What the task requires -> Copy every line of the material below word for word.

Records supplied ->
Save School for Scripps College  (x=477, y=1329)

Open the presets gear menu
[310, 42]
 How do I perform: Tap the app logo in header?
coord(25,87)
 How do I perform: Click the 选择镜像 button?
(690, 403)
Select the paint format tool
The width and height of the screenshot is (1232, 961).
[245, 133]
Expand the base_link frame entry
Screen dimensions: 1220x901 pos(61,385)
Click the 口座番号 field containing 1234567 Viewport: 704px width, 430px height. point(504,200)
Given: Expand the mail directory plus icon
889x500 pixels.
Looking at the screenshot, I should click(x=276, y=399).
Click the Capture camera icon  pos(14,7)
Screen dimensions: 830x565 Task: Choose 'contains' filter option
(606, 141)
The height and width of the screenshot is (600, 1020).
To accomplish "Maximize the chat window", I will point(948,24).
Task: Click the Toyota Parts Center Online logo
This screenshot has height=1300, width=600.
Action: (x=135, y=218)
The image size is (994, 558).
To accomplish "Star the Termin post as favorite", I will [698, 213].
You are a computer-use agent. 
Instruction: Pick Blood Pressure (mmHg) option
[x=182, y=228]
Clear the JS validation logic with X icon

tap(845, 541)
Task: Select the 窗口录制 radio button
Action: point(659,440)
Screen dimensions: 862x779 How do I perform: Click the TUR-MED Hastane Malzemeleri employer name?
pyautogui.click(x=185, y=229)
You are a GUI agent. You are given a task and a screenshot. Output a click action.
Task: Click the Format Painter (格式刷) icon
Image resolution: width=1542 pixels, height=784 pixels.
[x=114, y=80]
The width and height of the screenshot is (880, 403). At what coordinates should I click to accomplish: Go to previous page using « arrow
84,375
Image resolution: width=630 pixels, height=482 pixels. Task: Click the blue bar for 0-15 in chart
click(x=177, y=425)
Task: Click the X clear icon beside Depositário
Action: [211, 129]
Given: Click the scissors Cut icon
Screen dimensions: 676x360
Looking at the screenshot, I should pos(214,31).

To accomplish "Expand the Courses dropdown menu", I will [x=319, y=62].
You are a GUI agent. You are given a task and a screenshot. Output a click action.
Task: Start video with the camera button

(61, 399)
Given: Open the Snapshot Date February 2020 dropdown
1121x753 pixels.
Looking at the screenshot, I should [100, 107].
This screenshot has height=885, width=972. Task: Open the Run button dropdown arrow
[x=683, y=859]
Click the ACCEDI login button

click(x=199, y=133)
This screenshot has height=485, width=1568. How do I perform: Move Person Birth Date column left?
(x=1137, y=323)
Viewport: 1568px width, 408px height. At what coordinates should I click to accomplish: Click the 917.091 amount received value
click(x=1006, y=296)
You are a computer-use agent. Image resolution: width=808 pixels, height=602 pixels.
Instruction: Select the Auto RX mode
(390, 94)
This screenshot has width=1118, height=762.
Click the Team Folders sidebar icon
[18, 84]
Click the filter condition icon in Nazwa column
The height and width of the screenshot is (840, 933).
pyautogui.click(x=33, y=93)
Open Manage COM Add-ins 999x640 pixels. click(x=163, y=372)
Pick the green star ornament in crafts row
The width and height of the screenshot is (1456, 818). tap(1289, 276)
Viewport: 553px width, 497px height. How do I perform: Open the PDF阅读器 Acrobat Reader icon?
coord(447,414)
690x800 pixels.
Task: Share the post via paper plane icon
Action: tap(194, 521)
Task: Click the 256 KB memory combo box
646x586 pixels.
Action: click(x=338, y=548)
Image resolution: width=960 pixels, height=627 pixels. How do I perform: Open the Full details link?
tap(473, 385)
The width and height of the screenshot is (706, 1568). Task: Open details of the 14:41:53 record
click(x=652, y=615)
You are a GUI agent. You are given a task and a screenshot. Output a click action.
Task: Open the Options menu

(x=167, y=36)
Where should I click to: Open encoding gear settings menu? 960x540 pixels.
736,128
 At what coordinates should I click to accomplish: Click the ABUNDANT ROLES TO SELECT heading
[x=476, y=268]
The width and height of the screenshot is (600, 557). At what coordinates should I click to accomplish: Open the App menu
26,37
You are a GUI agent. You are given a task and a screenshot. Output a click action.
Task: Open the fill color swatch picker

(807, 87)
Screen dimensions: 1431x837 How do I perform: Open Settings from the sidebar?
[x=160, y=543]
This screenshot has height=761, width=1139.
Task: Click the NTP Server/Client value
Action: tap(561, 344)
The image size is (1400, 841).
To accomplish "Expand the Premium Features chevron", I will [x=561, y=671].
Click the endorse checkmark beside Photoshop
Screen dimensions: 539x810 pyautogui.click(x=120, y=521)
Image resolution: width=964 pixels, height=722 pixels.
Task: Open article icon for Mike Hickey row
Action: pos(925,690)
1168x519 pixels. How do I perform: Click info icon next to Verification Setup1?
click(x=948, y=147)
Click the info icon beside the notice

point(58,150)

Answer to this task ->
Save School for Scripps College  (x=477, y=1329)

Open the presets gear menu
[310, 42]
 How do I perform: Tap the app logo in header?
coord(25,87)
 How do I perform: Click the 选择镜像 button?
(690, 403)
Select the paint format tool
The width and height of the screenshot is (1232, 961).
[245, 133]
Expand the base_link frame entry
Screen dimensions: 1220x901 pos(61,385)
Click the 口座番号 field containing 1234567 Viewport: 704px width, 430px height. point(504,200)
Given: Expand the mail directory plus icon
889x500 pixels.
Looking at the screenshot, I should click(x=276, y=399).
Click the Capture camera icon  pos(14,7)
Screen dimensions: 830x565 Task: Choose 'contains' filter option
(606, 141)
The height and width of the screenshot is (600, 1020).
To accomplish "Maximize the chat window", I will point(948,24).
Task: Click the Toyota Parts Center Online logo
This screenshot has height=1300, width=600.
Action: (x=135, y=218)
The image size is (994, 558).
To accomplish "Star the Termin post as favorite", I will [698, 213].
You are a computer-use agent. 
Instruction: Pick Blood Pressure (mmHg) option
[x=182, y=228]
Clear the JS validation logic with X icon

tap(845, 541)
Task: Select the 窗口录制 radio button
Action: point(659,440)
Screen dimensions: 862x779 How do I perform: Click the TUR-MED Hastane Malzemeleri employer name?
pyautogui.click(x=185, y=229)
You are a GUI agent. You are given a task and a screenshot. Output a click action.
Task: Click the Format Painter (格式刷) icon
Image resolution: width=1542 pixels, height=784 pixels.
[x=114, y=80]
The width and height of the screenshot is (880, 403). At what coordinates should I click to accomplish: Go to previous page using « arrow
84,375
Image resolution: width=630 pixels, height=482 pixels. Task: Click the blue bar for 0-15 in chart
click(x=177, y=425)
Task: Click the X clear icon beside Depositário
Action: [211, 129]
Given: Click the scissors Cut icon
Screen dimensions: 676x360
Looking at the screenshot, I should pos(214,31).

To accomplish "Expand the Courses dropdown menu", I will [x=319, y=62].
You are a GUI agent. You are given a task and a screenshot. Output a click action.
Task: Start video with the camera button

(61, 399)
Given: Open the Snapshot Date February 2020 dropdown
1121x753 pixels.
Looking at the screenshot, I should [100, 107].
This screenshot has height=885, width=972. Task: Open the Run button dropdown arrow
[x=683, y=859]
Click the ACCEDI login button

click(x=199, y=133)
This screenshot has height=485, width=1568. How do I perform: Move Person Birth Date column left?
(x=1137, y=323)
Viewport: 1568px width, 408px height. At what coordinates should I click to accomplish: Click the 917.091 amount received value
click(x=1006, y=296)
You are a computer-use agent. Image resolution: width=808 pixels, height=602 pixels.
Instruction: Select the Auto RX mode
(390, 94)
This screenshot has width=1118, height=762.
Click the Team Folders sidebar icon
[18, 84]
Click the filter condition icon in Nazwa column
The height and width of the screenshot is (840, 933).
pyautogui.click(x=33, y=93)
Open Manage COM Add-ins 999x640 pixels. click(x=163, y=372)
Pick the green star ornament in crafts row
The width and height of the screenshot is (1456, 818). tap(1289, 276)
Viewport: 553px width, 497px height. How do I perform: Open the PDF阅读器 Acrobat Reader icon?
coord(447,414)
690x800 pixels.
Task: Share the post via paper plane icon
Action: tap(194, 521)
Task: Click the 256 KB memory combo box
646x586 pixels.
Action: click(x=338, y=548)
Image resolution: width=960 pixels, height=627 pixels. How do I perform: Open the Full details link?
tap(473, 385)
The width and height of the screenshot is (706, 1568). Task: Open details of the 14:41:53 record
click(x=652, y=615)
You are a GUI agent. You are given a task and a screenshot. Output a click action.
Task: Open the Options menu

(x=167, y=36)
Where should I click to: Open encoding gear settings menu? 960x540 pixels.
736,128
 At what coordinates should I click to accomplish: Click the ABUNDANT ROLES TO SELECT heading
[x=476, y=268]
The width and height of the screenshot is (600, 557). At what coordinates should I click to accomplish: Open the App menu
26,37
You are a GUI agent. You are given a task and a screenshot. Output a click action.
Task: Open the fill color swatch picker

(807, 87)
Screen dimensions: 1431x837 How do I perform: Open Settings from the sidebar?
[x=160, y=543]
This screenshot has height=761, width=1139.
Task: Click the NTP Server/Client value
Action: tap(561, 344)
The image size is (1400, 841).
To accomplish "Expand the Premium Features chevron", I will [x=561, y=671].
Click the endorse checkmark beside Photoshop
Screen dimensions: 539x810 pyautogui.click(x=120, y=521)
Image resolution: width=964 pixels, height=722 pixels.
Task: Open article icon for Mike Hickey row
Action: pos(925,690)
1168x519 pixels. How do I perform: Click info icon next to Verification Setup1?
click(x=948, y=147)
Click the info icon beside the notice

point(58,150)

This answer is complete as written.